Дерек Саммерфилд пишет о другой, но близкой функции фотографий. В Никарагуа он встретился с Хуаной, двухлетняя дочь которой была убита два года назад группой партизан. Она искала фотографию своей дочери, которая была случайно сделана туристами, проходившими через деревню незадолго до резни.

«Разговаривая со мной в своей жалкой лачуге, она произнесла: „У меня ничего не осталось от нее… как я могу доказать, что она жила?“. Потом она рассказала, что незадолго до нападения какие-то проходящие мимо иностранные путешественники случайно сделали фото ее семьи. Где-то за границей, сказала она, есть доказательство того, что Лизет существовала. Ей было важно показать, что Лизет не была лишь ее выдумкой, галлюцинацией или призраком, что она действительно жила – пока не была убита»

   (Summerfield, 1998, с. 26).

Хотя Хуана точно знала о гибели своей дочери, фотография эта имела для нее огромное значение. Она вернула бы ей частичку прошлой реальности.

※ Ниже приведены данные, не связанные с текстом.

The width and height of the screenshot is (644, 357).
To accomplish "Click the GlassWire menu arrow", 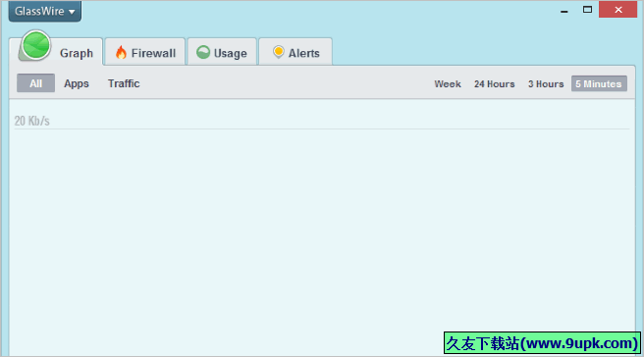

Когда человек исчезает, то ощущение его нереальности может усиливаться, – имена и фотографии пропавших без вести помогают вспомнить о них, признать реальность произошедшего, даже если власти утверждают обратное.

Организации, объединяющие родственников, носят фотографии пропавших на своих демонстрациях и маршах, фотографии размещены на интернет-форумах организаций, занимающихся поиском пропавших без вести.

Вышитые имена пропавших без вести

Аргентинские матери и бабушки придумали для себя общий символ: на своих демонстрациях по четвергам они носят белые шарфы, часто сшитые ими из старых пеленок или другого детского белья, с вышитыми на них именами пропавших детей. Эти шарфы считаются особым опознавательным знаком и одновременно являются в каком-то смысле частичкой пропавших.

Интересно, что подвергшиеся насильственному исчезновению женщины в Иране тоже создали похожий символ. М. Барадаран пишет о своем заключении по политическому обвинению с 1981 по 1990 г. Особенно плохо было в 1988–1989 гг., когда она и другие узницы вынуждены были постоянно жить в страхе, что их уведут на казнь:

«Каждая из нас написала или вышила свое имя крупными буквами на карманах… Нам было невероятно важно, чтобы вещи отдали нашим семьям. Эта одежда, старая и поношенная, была всем нашим имуществом, которое могло напоминать о нашем заточении, о нашей жизни»

(Baradaran, 1998, с. 289).

Так, вышитые имена как для родственников, так и для исчезнувших стали символами жизни последних.